Some judges in Ireland have a very bad reputation as far as sentencing for sex crimes is concerned, but I like what this judge, Judge Tony Hunt, said in sentencing a rapist last year:

“consent is something that must be looked for”, adding that if it is not established, “you do so at your own peril”.
“If it is not consensual sexual activity, it is sexual activity that will result in the commission of a serious sexual offence and the room for anything but a significant immediate custodial sentence is non-existent”

The fact that a woman was out of it on drugs/alcohol used to be taken as a variant of 'asking for it' - she got drunk, put herself in a vulnerable position, and of course the rapist took advantage, what red-blooded male wouldn't?

I'm glad to see it's being seen more often as de facto non-consensual sex, because if you're out of it, you can't consent, and boys and men need to get that into their heads.

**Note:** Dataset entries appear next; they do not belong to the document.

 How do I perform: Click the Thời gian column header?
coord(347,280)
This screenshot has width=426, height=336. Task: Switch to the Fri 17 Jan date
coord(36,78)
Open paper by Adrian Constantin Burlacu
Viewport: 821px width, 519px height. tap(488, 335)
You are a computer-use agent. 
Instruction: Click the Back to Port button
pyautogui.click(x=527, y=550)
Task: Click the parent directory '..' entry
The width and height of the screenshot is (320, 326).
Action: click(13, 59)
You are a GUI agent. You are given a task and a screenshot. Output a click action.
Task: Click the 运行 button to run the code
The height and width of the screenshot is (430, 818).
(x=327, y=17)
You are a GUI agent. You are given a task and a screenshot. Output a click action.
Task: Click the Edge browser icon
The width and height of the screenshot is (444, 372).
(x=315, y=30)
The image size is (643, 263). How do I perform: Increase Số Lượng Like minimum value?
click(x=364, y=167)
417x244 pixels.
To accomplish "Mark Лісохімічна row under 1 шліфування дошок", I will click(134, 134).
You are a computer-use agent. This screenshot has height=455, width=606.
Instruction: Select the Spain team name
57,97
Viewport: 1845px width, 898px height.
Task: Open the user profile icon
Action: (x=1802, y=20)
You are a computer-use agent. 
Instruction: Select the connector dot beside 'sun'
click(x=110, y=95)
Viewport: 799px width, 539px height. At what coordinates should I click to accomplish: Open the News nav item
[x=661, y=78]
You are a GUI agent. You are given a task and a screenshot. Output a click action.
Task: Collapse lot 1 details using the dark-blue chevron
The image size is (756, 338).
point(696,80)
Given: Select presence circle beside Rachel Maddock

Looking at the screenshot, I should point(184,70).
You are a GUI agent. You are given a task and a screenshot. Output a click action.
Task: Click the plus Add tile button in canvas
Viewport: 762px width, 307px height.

It's obvious to us and to Mr Justice Tony Hunt, but I wonder how many men still see an incapacitated women as an opportunity?

TempestTost · 17/02/2025 17:07

Of course it's complicated.

That isn't just limited to sex. Look at all the other areas where we "consent" to things. We agree to help our kid with something because we are tired of being badgered, we agree to watch the show our spouse wants because we know he'll sulk otherwise, we are free to buy the larger size burger because the waiter asks in a tricky way, we agree to buy a product to make the salesman go away, we agree to donate to a cause because we feel guilty, we agree to go on to the next bar because we are too drunk to make a good decision, we agree to go on a trip with a friend because we can't sort out what we really want to do ourselves.

Add to that the many fraught personal elements involved in sexual decisions for many people, the differing cultural expectations, and the nature of human communications.

The best remedy would be to only have sex with someone you have established good communication and trust with and know well, where you already know your own feelings and decisions clearly, and can have a discussion about their feelings and decisions.

But that's a bit too much like the advice of your old grandmother so...

TempestTost · 17/02/2025 17:12

Notwithstanding, I tend to think that a lot of men, and some women, just really don't care much about the other person involved. Not that they are out looking for assault as such, but it's very close to a buyer beware kind of attitude, if that makes sense.